- My second attempt at building transformers from scratch using the Attention paper as a guide.
- Special thanks to Joris Baan for the original code and the inspiration to build this project.
-
Transformers have become the go-to model for many natural language processing tasks. They have been shown to outperform RNNs and LSTMs on many tasks. The transformer model was introduced in the paper Attention is All You Need by Vaswani et al. The transformer model is based on the self-attention mechanism, which allows the model to focus on different parts of the input sequence when making predictions. The transformer model consists of an encoder and a decoder, each of which is composed of multiple layers of self-attention and feed-forward neural networks. The transformer model has been shown to achieve state-of-the-art performance on many natural language processing tasks, including machine translation, text summarization, and question answering.
-
In this project, I will build a transformer model from scratch using PyTorch. The model will be trained on a simple dataset and will be evaluated on a test set. The goal of this project is to gain a better understanding of how the transformer model works and how it can be implemented in code.
-
The goal of this project is to build a transformer model from scratch using PyTorch. The model will be trained on a simple dataset and will be evaluated on a test set. The model will be built using the following components:
- Multi-Head Attention - The model will use multi-head attention to allow the model to focus on different parts of the input sequence when making predictions.
- Position-wise Feed-Forward Networks - The model will use position-wise feed-forward networks to process the output of the multi-head attention layer.
- Layer Normalization - The model will use layer normalization to normalize the output of the multi-head attention and feed-forward layers.
- Residual Connections - The model will use residual connections to allow the model to learn the identity function.
- Positional Encoding - The model will use positional encoding to encode the position of each token in the input sequence.

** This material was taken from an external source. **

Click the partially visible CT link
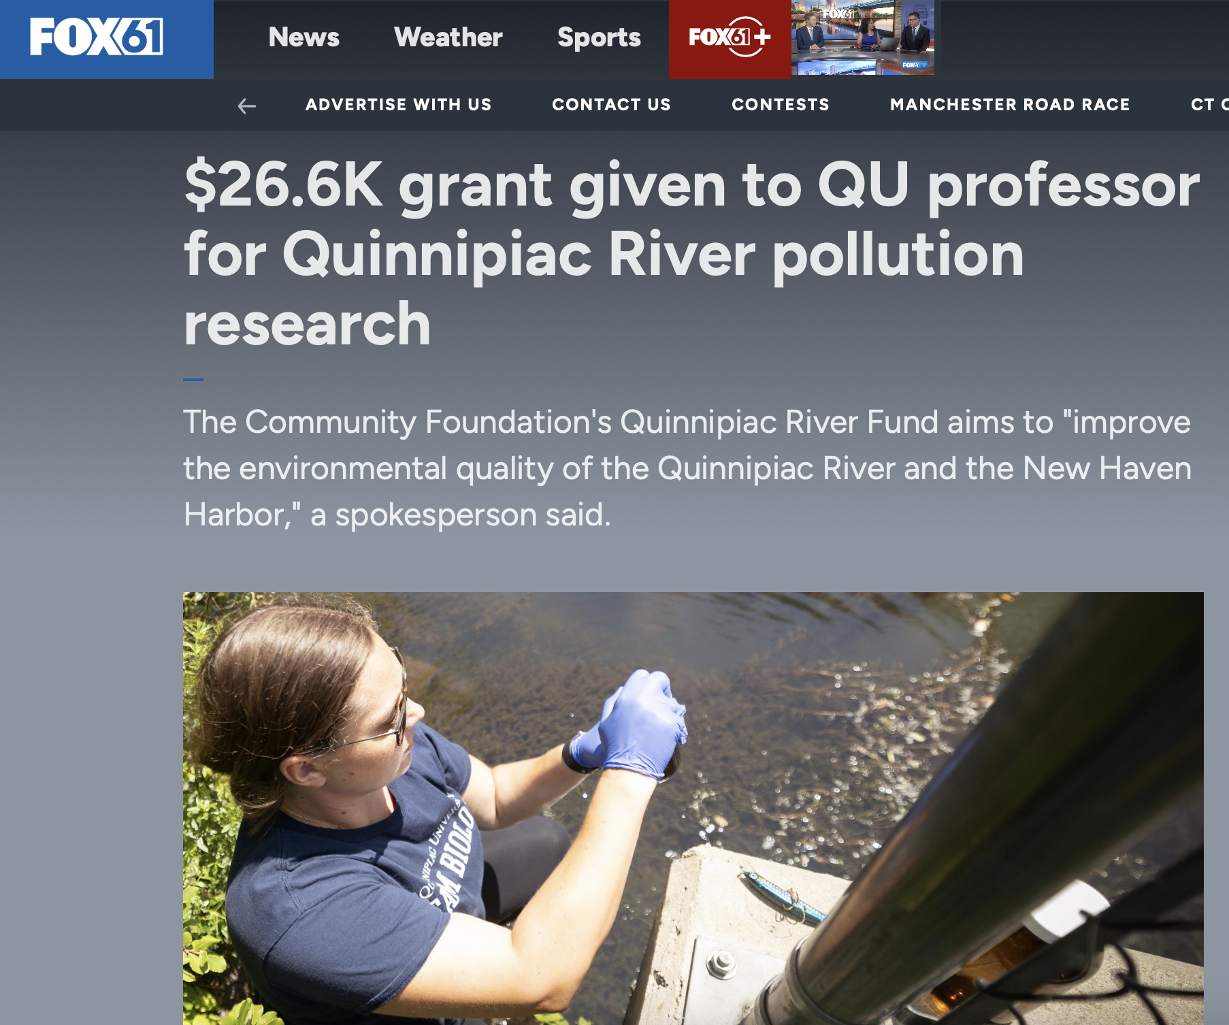1229x1025 pixels. tap(1209, 105)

- Masking - The model will use masking to prevent the model from attending to future tokens during training.
-
The model will be trained using the Adam optimizer and the learning rate will be scheduled using the Noam learning rate scheduler. The model will be evaluated using the BLEU score metric.
- Data Preprocessing
- Model Architecture
- Training
- Evaluation
- Conclusion
- Side note: I was listening to the theory of consciousness from the YouTube video Consciousness of Artificial Intelligence while building this. It's a very interesting video and I highly recommend it.